Widuch: „Fahrverbote in Darmstadt lockern!“ / Vermeidung von Staus und Lärm nicht mit Tempo-30-Zonen sondern nur durch neue Umgehungsstraßen und Ausbau des ÖPNV-Angebots möglich

24.02.2021

Darmstadt. „Wir begrüßen die Verbesserung der Luftqualität in Darmstadt durch eine sinkende Belastung mit Stickoxiden. Daher fordern wir, dass die bestehenden Fahrverbote überprüft und bei einer Einhaltung der Grenzwerte wieder gelockert werden. Fahrverbote dürfen nicht zum Dauerzustand oder zur grundsätzlichen Verkehrspolitik werden“, sagte Dirk Widuch, Geschäftsführer der Vereinigung der hessischen Unternehmerverbände e.V. (VhU), Geschäftsstelle Darmstadt und Südhessen.

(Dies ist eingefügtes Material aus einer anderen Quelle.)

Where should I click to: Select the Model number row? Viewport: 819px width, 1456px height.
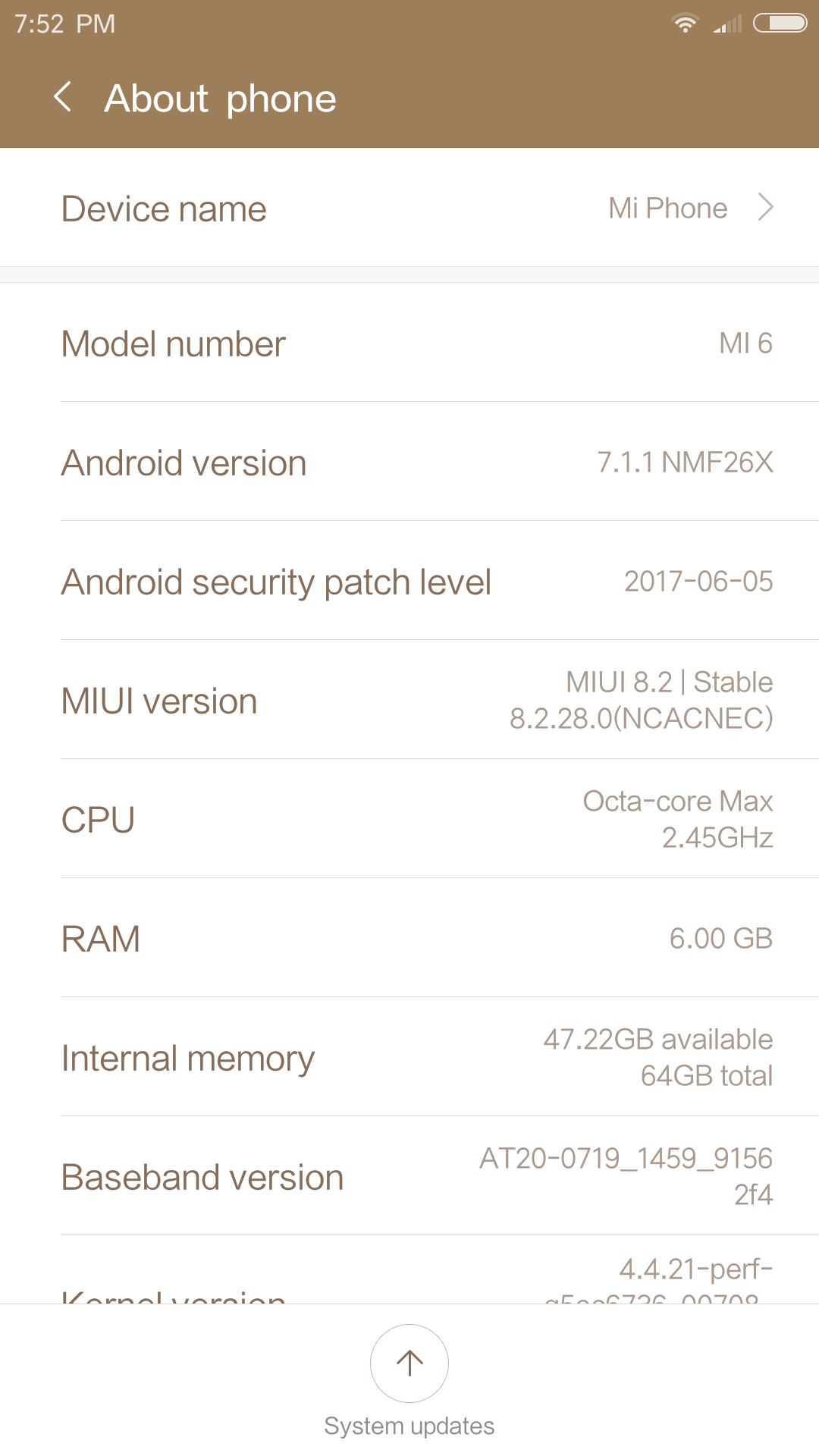[x=410, y=344]
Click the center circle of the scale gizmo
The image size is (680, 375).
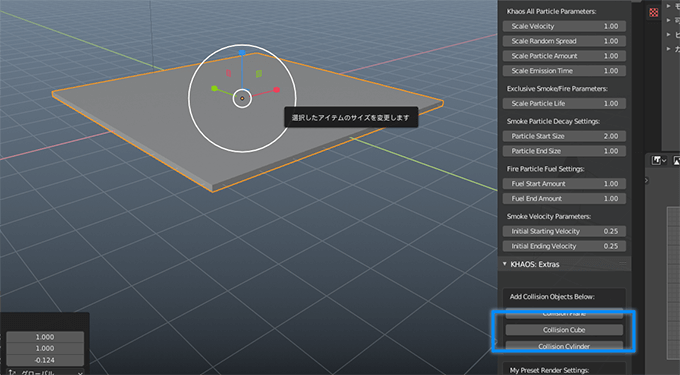tap(242, 98)
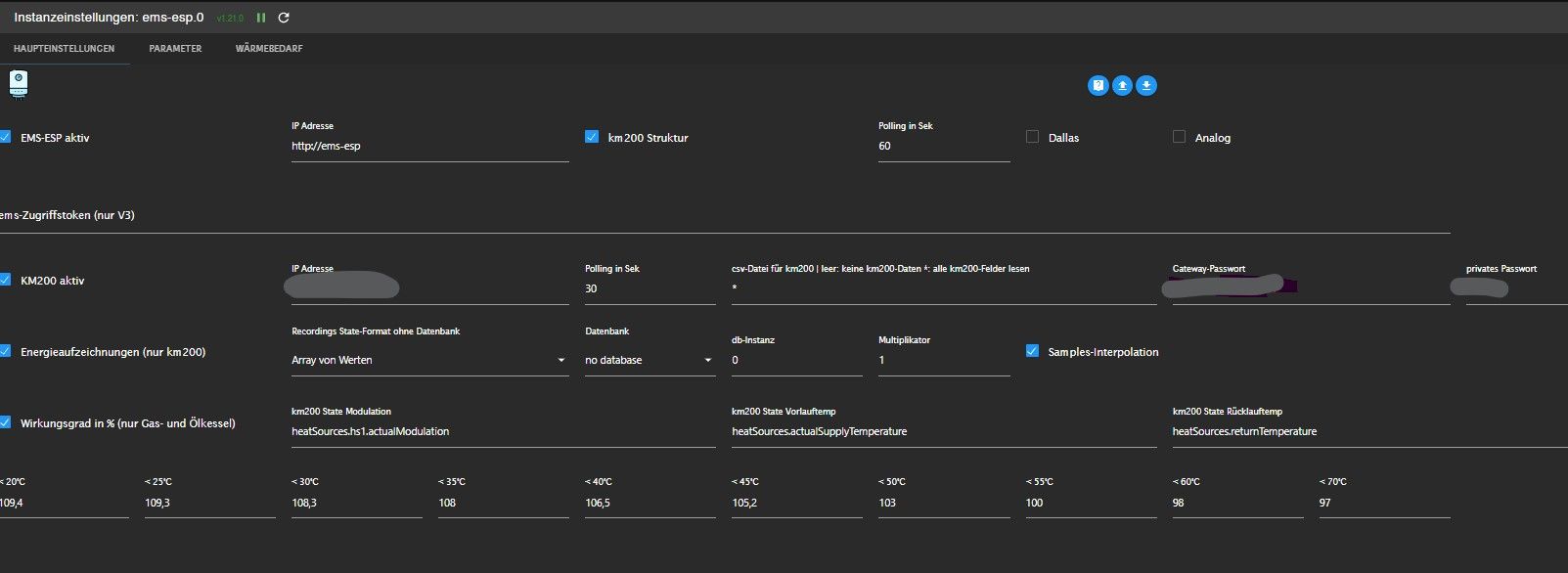Toggle the km200 Struktur checkbox
This screenshot has width=1568, height=573.
click(x=592, y=137)
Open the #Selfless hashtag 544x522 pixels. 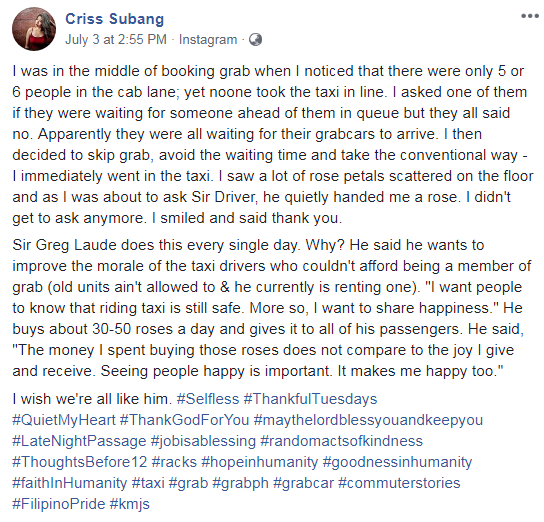pos(208,399)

Bereits 2019 bei Einführung der Fahrverbote in Darmstadt hatte die VhU-Geschäftsstelle diese als umweltbelastend abgelehnt, da die massiven Ausweichverkehre mit zusätzlichem Kraftstoffverbrauch und Schadstoffausstoß nicht berücksichtigt werden.

Zudem kritisiert die VhU-Geschäftsstelle, dass an den Fahrverboten, mit der Begründung temporär abnehmender Verkehrsströme während des Corona-Lockdowns, festgehalten werde, gleichzeitig aber Verkehrsflächen in diesem Zeitraum neu aufgeteilt werden: „Einerseits treibt die Stadt eine Reduzierung der Fahrspuren für den motorisierten Individualverkehr voran, da der abnehmende Pkw-Verkehr dies angeblich rechtfertige. Andererseits soll an den Fahrverboten mit gegenteiliger Begründung festgehalten werden, da das gegenwärtige Verkehrsaufkommen aufgrund nur vorübergehend sinkender Pendlerzahlen nicht repräsentativ sei“, ergänzte Dirk Widuch.

Die Ausweitung von Tempo-30-Zonen, wie ab kommender Woche für die Kasinostraße beschlossen, lehnt die VhU-Geschäftsstelle als falsches Instrument zur Lärm- und Schadstoffreduzierung ab.

„Das Ziel, die Lärmbelastung für Anwohner in der gesamten Stadt zu senken und Staus aufzulösen, kann nicht durch weitere Tempo-30-Zonen sondern nur mit intelligenten verkehrspolitischen Maßnahmen und echten Alternativangeboten erreicht werden. Diese umfassen einen Ausbau der gesamten Verkehrsinfrastruktur, die Planung neuer Umgehungsstraßen zur Entlastung der Innenstadt sowie eine massive Steigerung der ÖPNV-Taktung bis ins Umland“, sagte Dirk Widuch.